Verfahrensgang
LSG Niedersachsen-Bremen (Urteil vom 08.07.2016; Aktenzeichen L 4 KR 483/13) |
SG Osnabrück (Aktenzeichen S 3 KR 31/10) |
Tenor
Die Beschwerde des Klägers gegen die Nichtzulassung der Revision im Urteil des Landessozialgerichts Niedersachsen-Bremen vom 8. Juli 2016 wird als unzulässig verworfen.
Kosten des Beschwerdeverfahrens sind nicht zu erstatten.
Gründe
I
Die Beteiligten streiten in dem der Nichtzulassungsbeschwerde zugrunde liegenden Rechtsstreit darüber, ob bzw in welchem Umfang die beklagte Krankenkasse von dem Kläger, einem versicherungspflichtigen Rentner, auf Kapitalleistungen aus als Direktversicherung abgeschlossenen Lebensversicherungen ab 1.8.2009 Krankenversicherungsbeiträge erheben durfte. Das LSG Niedersachsen-Bremen hat die vom Kläger eingelegte Berufung gegen das ihn belastende erstinstanzliche Urteil zurückgewiesen.

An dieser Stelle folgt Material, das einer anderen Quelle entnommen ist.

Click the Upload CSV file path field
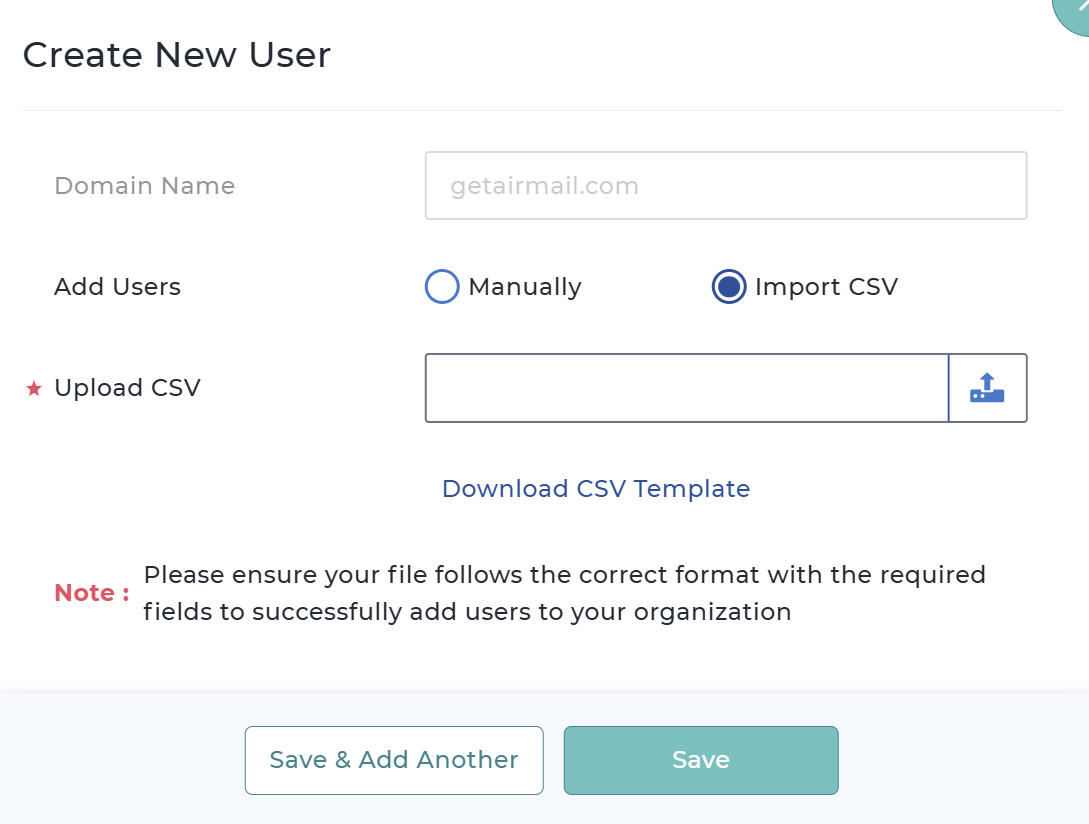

Er hatte sich zur Begründung seiner Berufung im Wesentlichen auf verfassungsrechtliche Überlegungen gestützt und vor allem moniert, dass die "Verbeitragung" der Kapitalleistungen gegen das Rückwirkungsverbot verstoße und er Vertrauensschutz genieße.
II
Die Beschwerde des Klägers gegen die Nichtzulassung der Revision im Urteil des LSG Niedersachsen-Bremen vom 8.7.2016 ist in entsprechender Anwendung von § 169 S 2 und 3 SGG als unzulässig zu verwerfen. Der Kläger hat in der Begründung des Rechtsmittels entgegen § 160a Abs 2 S 3 SGG keinen Zulassungsgrund hinreichend dargelegt oder bezeichnet.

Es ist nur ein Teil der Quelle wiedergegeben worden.